Merkantilizm, bazı bilim adamları tarafından, kâr ve zarar gibi ekonomik faaliyetleri rasyonelleştirdiği için kapitalizmin öncüsü olarak kabul edilir.
Merkantilizm vs. emperyalizm
Merkantalist hükümetler, elverişli ticaret dengeleri yaratmak için bir ulusun ekonomisini manipüle ederken, emperyalizm, sakinleri egemen ülkelerin yasalarına uymasını sağlamak için kampanyalarda, daha az gelişmiş bölgelerde merkantilizmi teşvik etmek için askeri güç ve kitlesel göçün bir kombinasyonunu kullanır. Merkantilizm ve emperyalizm arasındaki ilişkinin en güçlü örneklerinden biri İngiltere'nin Amerikan kolonileri kurmasıdır.
Serbest Ticarete Karşı merkantilizm
Serbest ticaret, bireyler, işletmeler ve uluslar için merkantilizme göre çeşitli avantajlar sağlar. Serbest ticaret sisteminde, bireyler daha fazla uygun fiyatlı mal seçiminden yararlanırken, merkantilizm ithalatı kısıtlar ve tüketicilere sunulan seçenekleri azaltır. Daha az ithalat, daha az rekabet ve daha yüksek fiyatlar anlamına gelir.
Merkantilist ülkeler kaynaklar üzerinde savaşarak neredeyse sürekli olarak savaşa girerken, serbest ticaret sistemi altında faaliyet gösteren uluslar, karşılıklı yarar sağlayan ticari ilişkilere girerek başarılı olabilirler.
Efsanevi ekonomist Adam Smith, ufuk açıcı kitabı "Ulusların Zenginliği"nde serbest ticaretin, işletmelerin ürettikleri malları en verimli şekilde üretmede uzmanlaşmasını sağladığını ve bunun daha yüksek üretkenliğe ve daha fazla ekonomik büyümeye yol açtığını savundu.
Bugün, merkantilizm modası geçmiş olarak kabul edilir.
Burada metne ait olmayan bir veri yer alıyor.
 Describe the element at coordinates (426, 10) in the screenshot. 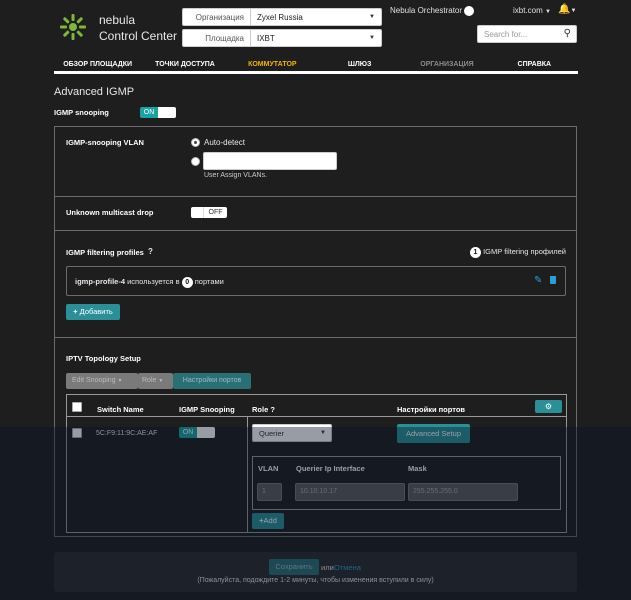

I see `orchestrator-label: Nebula Orchestrator` at that location.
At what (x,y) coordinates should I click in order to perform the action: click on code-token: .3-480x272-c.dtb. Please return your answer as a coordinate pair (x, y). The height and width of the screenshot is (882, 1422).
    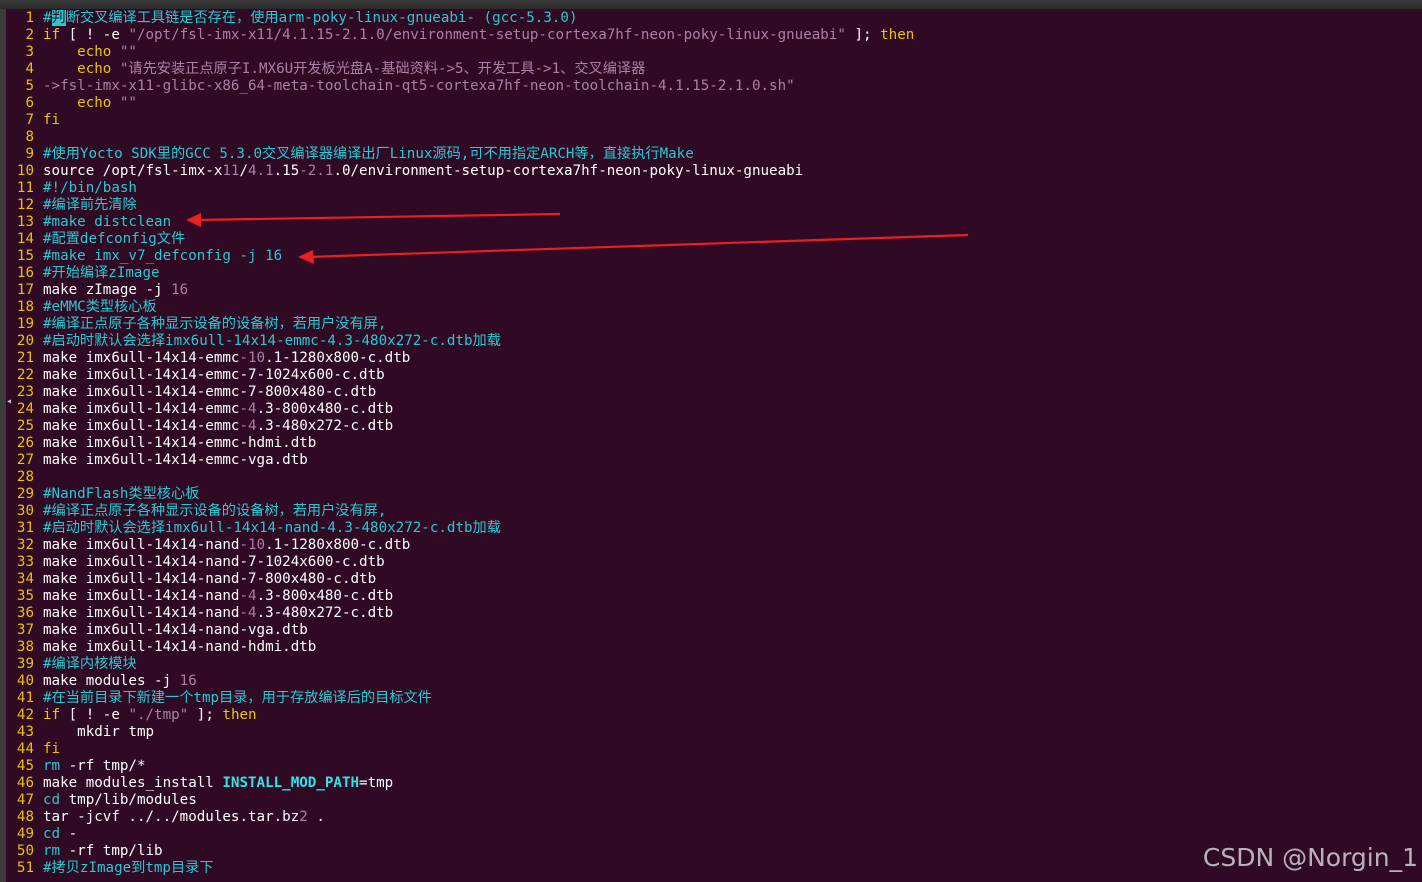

Bununla birlikte, yerel olarak yerleşik endüstrileri korumak için ticaretin önündeki engeller hala mevcuttur. Örneğin, II. Dünya Savaşı'ndan sonra Amerika Birleşik Devletleri Japonya'ya karşı korumacı bir ticaret politikası benimsedi ve Japon hükümetiyle Japonya'nın ABD'ye ihracatını sınırlayan gönüllü ihracat kısıtlamaları müzakere etti.
##Öne çıkanlar
Merkantilizm, 16. yüzyıldan 18. yüzyıla kadar uzanan bir ekonomik ticaret sistemiydi.
Merkantilizm, bir ulusun zenginliğine ve gücüne en iyi şekilde ihracatın arttırılması ve dolayısıyla ticareti artırmanın dahil olduğu fikrine dayanıyordu.
Merkantilizm altında, uluslar, bir ulusun ekonomik sağlığının büyük ölçüde sermaye arzına bağlı olduğu fikrini desteklemek için yerel pazarların ve tedarik kaynaklarının korunmasını sağlamak için askeri güçlerini sık sık kullandılar.